Encore peu connu du public français, le documentariste iranien Mehrdad Oskouei – par ailleurs photographe – compte pourtant déjà une dizaine de films à son actif et jouit d’une reconnaissance importante au plan international. Des rêves sans étoiles arrive ainsi dans les salles françaises auréolé de nombreux prix, notamment le prix Amnesty International décerné lors de la Berlinale 2016. Faisant pendant à son film précédent (Les Derniers Jours de l’hiver, sorti ici en 2012), qui prenait pour sujet une maison de correction pour adolescents, ce nouveau film s’attache à capter la vie au quotidien dans un centre de détention et réhabilitation pour mineures à Téhéran. Inutile de dire qu’il a fallu beaucoup de patience et d’obstination à Mehrdad Oskouei pour convaincre les autorités iraniennes de lui permettre de mener à bien ce projet. Au terme d’un long processus, il a fini par obtenir l’aval, en promettant de ne pas montrer le film à la télévision iranienne.
Rigueur attentive
Après avoir gagné la confiance des responsables du centre, il restait encore au cinéaste à gagner celle des jeunes filles qui y sont incarcérées. Il y est parvenu en faisant preuve de patience autant que de délicatesse. Ces deux qualités essentielles se perçoivent tout au long du film à travers la rigueur attentive de la mise en scène, qui se fonde sur un rapport frontal au réel, et la douceur de la voix de Mehrdad Oskouei, qui n’apparaît jamais à l’image mais que l’on entend à intervalles réguliers poser des questions hors champ aux jeunes filles. Celles-ci ont entre 15 et 17 ans, s’appellent Khatereh, Ghazal, Somayeh ou Hasrat. La plupart ont été condamnées pour vol et/ou détention de drogue (l’une pour le meurtre de son père) et ont subi des maltraitances, parfois des violences sexuelles, dans leur milieu familial. Certaines sont déjà devenues mères…
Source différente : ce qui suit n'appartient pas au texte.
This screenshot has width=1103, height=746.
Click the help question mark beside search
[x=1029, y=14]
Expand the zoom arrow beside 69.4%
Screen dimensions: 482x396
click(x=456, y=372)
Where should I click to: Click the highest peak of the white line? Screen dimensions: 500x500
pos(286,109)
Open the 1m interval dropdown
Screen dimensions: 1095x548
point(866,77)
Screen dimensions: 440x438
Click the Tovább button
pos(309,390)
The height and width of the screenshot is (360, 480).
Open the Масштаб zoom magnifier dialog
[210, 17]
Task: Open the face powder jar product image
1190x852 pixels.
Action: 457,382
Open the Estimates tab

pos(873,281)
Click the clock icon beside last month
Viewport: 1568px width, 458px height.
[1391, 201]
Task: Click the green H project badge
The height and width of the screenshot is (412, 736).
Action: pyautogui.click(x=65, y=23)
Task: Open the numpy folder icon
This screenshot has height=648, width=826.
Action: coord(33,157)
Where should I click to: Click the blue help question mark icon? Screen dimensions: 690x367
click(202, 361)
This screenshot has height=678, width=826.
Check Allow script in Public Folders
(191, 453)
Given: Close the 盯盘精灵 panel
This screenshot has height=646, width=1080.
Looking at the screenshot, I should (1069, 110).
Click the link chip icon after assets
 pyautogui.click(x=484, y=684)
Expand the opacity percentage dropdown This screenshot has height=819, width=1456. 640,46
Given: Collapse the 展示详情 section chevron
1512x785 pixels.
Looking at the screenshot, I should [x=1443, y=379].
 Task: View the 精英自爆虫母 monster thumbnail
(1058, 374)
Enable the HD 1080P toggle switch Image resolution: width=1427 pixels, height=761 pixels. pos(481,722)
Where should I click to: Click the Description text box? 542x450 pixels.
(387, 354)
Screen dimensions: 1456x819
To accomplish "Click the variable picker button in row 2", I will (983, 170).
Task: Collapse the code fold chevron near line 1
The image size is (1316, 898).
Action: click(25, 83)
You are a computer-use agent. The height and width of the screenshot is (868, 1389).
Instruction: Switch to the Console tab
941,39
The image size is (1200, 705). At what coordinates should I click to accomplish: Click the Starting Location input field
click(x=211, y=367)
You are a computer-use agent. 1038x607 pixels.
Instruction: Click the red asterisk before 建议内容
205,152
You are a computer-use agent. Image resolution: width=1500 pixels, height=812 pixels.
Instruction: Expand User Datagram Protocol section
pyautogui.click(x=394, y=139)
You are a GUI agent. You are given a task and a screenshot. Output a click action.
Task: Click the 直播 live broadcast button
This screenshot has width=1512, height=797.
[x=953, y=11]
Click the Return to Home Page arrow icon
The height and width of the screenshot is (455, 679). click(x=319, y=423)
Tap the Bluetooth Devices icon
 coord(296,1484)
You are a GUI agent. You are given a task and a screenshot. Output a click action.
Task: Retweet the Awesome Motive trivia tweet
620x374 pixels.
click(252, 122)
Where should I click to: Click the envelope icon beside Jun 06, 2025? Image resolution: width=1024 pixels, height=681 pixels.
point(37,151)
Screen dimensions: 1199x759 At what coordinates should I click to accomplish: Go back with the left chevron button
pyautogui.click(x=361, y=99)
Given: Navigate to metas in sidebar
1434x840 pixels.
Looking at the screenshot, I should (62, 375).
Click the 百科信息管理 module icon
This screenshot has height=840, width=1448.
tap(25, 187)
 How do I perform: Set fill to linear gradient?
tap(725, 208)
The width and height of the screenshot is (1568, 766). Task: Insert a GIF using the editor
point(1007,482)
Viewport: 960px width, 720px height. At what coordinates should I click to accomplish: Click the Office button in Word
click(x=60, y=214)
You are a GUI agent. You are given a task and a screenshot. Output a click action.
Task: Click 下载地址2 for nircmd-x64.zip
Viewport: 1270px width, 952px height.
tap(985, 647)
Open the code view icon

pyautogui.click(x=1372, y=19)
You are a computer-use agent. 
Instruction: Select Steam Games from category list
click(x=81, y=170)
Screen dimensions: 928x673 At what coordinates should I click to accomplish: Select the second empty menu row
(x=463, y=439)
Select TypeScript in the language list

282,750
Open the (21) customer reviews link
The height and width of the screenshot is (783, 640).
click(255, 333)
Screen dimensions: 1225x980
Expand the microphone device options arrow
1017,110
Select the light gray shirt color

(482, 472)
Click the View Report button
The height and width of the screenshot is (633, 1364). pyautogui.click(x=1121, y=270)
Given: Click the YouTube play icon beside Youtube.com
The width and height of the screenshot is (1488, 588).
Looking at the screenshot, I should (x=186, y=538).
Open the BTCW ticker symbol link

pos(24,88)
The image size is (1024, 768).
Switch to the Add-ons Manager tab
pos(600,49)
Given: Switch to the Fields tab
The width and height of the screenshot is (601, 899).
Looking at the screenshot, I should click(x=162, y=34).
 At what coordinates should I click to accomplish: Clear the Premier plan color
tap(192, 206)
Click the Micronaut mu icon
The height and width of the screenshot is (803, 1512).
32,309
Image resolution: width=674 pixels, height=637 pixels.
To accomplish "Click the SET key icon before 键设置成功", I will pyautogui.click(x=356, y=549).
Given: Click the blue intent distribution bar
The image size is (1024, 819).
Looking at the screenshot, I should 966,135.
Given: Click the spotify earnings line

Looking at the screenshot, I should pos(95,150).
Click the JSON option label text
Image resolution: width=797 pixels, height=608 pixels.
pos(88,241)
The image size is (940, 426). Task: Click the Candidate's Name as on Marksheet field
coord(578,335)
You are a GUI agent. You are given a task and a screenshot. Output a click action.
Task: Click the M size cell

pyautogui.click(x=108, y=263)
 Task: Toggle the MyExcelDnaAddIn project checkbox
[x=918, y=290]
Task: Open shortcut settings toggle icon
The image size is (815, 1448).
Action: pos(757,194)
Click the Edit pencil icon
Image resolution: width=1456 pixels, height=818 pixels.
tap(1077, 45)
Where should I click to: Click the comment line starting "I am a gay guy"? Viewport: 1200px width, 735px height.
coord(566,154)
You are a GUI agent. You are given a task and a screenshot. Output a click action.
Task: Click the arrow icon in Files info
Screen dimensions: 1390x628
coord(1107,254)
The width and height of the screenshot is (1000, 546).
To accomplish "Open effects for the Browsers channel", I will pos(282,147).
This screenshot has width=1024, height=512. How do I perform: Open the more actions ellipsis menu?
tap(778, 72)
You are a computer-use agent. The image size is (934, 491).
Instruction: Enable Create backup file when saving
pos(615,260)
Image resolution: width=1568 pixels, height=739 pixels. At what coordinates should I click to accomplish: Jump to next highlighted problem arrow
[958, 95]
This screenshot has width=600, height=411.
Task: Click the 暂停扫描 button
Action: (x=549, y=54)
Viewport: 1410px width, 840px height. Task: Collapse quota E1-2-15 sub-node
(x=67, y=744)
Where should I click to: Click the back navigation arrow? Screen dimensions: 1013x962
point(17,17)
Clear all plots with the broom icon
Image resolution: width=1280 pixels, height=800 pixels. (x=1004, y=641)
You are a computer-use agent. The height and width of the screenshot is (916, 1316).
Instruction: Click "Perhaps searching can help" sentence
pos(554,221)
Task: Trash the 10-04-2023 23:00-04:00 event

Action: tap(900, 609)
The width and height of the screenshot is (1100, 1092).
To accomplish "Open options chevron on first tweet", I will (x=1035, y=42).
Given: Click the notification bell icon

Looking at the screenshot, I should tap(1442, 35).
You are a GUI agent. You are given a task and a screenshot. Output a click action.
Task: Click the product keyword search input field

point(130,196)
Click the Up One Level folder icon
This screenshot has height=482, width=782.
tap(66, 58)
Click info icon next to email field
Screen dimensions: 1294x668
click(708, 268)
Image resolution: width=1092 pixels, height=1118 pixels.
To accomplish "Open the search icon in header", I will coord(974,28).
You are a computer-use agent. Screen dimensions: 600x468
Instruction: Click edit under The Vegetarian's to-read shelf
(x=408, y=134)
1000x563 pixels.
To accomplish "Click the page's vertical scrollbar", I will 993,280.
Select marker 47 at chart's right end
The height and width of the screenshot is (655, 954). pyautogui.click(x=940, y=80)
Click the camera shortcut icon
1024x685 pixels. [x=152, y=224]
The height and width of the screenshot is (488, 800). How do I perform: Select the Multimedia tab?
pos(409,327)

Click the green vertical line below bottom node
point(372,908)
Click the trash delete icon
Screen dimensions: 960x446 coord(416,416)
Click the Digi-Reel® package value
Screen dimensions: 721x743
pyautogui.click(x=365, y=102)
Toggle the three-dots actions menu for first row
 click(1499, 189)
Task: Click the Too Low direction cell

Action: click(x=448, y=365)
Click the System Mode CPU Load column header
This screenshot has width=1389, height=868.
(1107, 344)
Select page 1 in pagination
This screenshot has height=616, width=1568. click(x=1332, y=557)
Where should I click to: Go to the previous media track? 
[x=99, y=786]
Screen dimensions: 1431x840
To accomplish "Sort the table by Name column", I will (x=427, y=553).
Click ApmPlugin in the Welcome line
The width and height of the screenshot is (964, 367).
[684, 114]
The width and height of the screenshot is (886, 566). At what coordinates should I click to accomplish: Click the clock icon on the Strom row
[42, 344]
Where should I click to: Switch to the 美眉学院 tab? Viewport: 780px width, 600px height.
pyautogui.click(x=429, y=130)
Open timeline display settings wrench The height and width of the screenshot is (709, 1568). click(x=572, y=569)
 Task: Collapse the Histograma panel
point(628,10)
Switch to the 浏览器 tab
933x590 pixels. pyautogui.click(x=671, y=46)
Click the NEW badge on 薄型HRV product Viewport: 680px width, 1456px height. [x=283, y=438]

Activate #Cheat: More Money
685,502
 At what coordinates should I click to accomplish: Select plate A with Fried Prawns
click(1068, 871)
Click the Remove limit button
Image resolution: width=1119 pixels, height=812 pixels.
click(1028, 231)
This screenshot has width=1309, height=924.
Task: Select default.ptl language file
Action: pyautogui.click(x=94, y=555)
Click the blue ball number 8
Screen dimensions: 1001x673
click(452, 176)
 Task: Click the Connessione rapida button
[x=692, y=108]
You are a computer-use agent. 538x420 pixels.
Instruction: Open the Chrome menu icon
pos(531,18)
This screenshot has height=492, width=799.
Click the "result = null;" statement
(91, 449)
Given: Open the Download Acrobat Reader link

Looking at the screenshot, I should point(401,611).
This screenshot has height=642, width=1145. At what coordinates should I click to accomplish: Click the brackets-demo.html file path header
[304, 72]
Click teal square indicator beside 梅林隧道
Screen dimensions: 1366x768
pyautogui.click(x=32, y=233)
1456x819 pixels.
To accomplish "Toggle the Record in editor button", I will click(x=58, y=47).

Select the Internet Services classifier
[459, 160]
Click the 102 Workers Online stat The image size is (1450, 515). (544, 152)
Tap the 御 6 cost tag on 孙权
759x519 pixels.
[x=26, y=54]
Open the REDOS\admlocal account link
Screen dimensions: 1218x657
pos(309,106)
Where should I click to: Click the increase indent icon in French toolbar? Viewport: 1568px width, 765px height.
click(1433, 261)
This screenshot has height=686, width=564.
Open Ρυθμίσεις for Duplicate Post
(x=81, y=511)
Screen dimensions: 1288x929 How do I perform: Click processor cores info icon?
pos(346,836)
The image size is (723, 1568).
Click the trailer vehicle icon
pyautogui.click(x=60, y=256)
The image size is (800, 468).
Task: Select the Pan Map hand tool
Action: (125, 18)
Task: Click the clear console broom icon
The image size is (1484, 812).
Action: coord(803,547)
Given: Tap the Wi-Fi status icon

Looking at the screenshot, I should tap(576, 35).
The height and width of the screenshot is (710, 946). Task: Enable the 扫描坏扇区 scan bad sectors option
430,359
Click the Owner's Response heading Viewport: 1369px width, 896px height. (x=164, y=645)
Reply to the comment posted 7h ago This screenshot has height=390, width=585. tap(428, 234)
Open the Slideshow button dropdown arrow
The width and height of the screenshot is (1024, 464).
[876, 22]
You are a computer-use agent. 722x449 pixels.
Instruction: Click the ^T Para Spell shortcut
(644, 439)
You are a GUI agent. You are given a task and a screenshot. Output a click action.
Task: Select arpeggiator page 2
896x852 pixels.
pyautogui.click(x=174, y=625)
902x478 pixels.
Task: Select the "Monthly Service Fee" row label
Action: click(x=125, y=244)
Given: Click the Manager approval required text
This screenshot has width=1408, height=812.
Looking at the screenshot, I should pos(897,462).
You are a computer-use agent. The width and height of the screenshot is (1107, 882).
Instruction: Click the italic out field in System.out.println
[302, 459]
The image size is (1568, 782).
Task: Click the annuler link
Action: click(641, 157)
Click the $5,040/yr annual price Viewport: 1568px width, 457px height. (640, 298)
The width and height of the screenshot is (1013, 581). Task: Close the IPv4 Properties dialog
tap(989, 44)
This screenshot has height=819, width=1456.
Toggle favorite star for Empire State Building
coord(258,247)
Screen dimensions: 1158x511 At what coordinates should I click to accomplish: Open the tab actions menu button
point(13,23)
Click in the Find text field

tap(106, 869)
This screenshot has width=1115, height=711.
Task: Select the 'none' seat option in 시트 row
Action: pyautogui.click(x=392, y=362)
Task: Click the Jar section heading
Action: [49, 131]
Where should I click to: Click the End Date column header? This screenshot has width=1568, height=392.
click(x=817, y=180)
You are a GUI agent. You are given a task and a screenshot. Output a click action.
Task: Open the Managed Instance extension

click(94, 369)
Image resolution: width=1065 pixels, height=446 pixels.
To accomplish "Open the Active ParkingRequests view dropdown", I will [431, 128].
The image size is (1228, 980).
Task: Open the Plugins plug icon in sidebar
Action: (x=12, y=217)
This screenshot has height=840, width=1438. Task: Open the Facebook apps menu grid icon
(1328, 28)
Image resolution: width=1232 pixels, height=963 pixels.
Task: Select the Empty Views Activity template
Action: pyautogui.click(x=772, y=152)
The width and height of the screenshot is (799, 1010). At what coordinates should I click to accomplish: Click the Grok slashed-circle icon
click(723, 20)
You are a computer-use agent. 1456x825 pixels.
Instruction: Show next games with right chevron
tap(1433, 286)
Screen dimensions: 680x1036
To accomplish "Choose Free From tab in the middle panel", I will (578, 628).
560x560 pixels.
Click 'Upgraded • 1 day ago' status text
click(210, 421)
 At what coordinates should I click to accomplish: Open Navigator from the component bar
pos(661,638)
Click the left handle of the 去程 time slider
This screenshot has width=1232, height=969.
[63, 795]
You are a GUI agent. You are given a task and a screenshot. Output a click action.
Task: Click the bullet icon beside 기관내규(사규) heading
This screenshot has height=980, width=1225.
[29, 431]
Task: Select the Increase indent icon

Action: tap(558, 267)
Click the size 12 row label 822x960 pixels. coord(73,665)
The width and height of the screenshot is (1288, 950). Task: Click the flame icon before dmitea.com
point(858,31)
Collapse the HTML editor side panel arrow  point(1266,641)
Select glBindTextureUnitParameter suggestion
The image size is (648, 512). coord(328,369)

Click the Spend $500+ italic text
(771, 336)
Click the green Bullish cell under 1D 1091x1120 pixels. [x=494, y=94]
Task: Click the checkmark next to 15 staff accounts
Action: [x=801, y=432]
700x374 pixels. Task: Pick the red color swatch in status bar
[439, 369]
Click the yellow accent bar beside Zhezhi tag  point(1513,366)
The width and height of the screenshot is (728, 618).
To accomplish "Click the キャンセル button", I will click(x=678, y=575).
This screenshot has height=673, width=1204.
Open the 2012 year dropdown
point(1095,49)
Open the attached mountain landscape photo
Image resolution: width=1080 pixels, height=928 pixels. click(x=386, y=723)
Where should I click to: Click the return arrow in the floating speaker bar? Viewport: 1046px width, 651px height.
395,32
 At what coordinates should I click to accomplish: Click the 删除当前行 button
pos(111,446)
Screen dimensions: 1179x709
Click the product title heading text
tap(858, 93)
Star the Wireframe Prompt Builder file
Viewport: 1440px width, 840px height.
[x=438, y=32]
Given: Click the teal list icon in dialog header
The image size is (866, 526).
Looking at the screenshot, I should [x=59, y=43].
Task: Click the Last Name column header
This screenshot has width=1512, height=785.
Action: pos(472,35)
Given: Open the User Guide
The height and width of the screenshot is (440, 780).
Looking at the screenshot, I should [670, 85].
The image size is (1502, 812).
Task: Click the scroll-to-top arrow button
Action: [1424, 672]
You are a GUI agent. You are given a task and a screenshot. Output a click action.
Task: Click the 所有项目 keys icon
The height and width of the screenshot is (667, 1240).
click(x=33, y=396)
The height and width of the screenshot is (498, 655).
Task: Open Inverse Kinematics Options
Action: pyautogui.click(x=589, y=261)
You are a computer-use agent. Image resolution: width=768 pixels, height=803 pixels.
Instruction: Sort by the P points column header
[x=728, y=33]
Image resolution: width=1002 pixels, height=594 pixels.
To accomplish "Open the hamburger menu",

Pour construire son film et lui donner un fil dramaturgique, Mehrdad Oskouei se concentre sur quelques-unes des jeunes filles, nous amène à découvrir leur histoire personnelle et à suivre leur vie dans le centre de détention jusqu’à une possible libération. Des rêves sans étoiles alterne ainsi entretiens avec les détenues et scènes du quotidien (repas, jeux, visites de proches, dialogues avec un imam, etc.), le film se déroulant en majorité dans la grande salle qui sert à la fois de dortoir et d’espace commun. À la manière de Frederick Wiseman, qu’il cite comme une influence majeure, Mehrdad Oskouei n’ajoute aucun commentaire et ne livre aucune information extérieure : le réel est livré tel qu’il a été saisi par le cinéaste, en usant principalement de plans fixes, sans musique off – hormis à la toute fin, empreinte d’une mélancolie diffuse.
Juste distance
Si le réel que reflète Des rêves sans étoiles est loin d’être gai, le film parvient néanmoins à n’être ni sinistre ni accablant car Mehrdad Oskouei a su trouver la juste distance pour appréhender ce réel. A rebours de tout dolorisme moralisateur, il ne cherche pas à juger ou à dénoncer mais bien plutôt à décrire et à comprendre. Abordant sans regard surplombant ces jeunes filles profondément meurtries, recueillant avec une empathie discrète leurs témoignages douloureux, les observant continuer à vivre malgré l’ombre du désespoir (et parfois l’indifférence de leur famille), il en offre un portrait à la fois minutieux et vivace, empli d’humanité.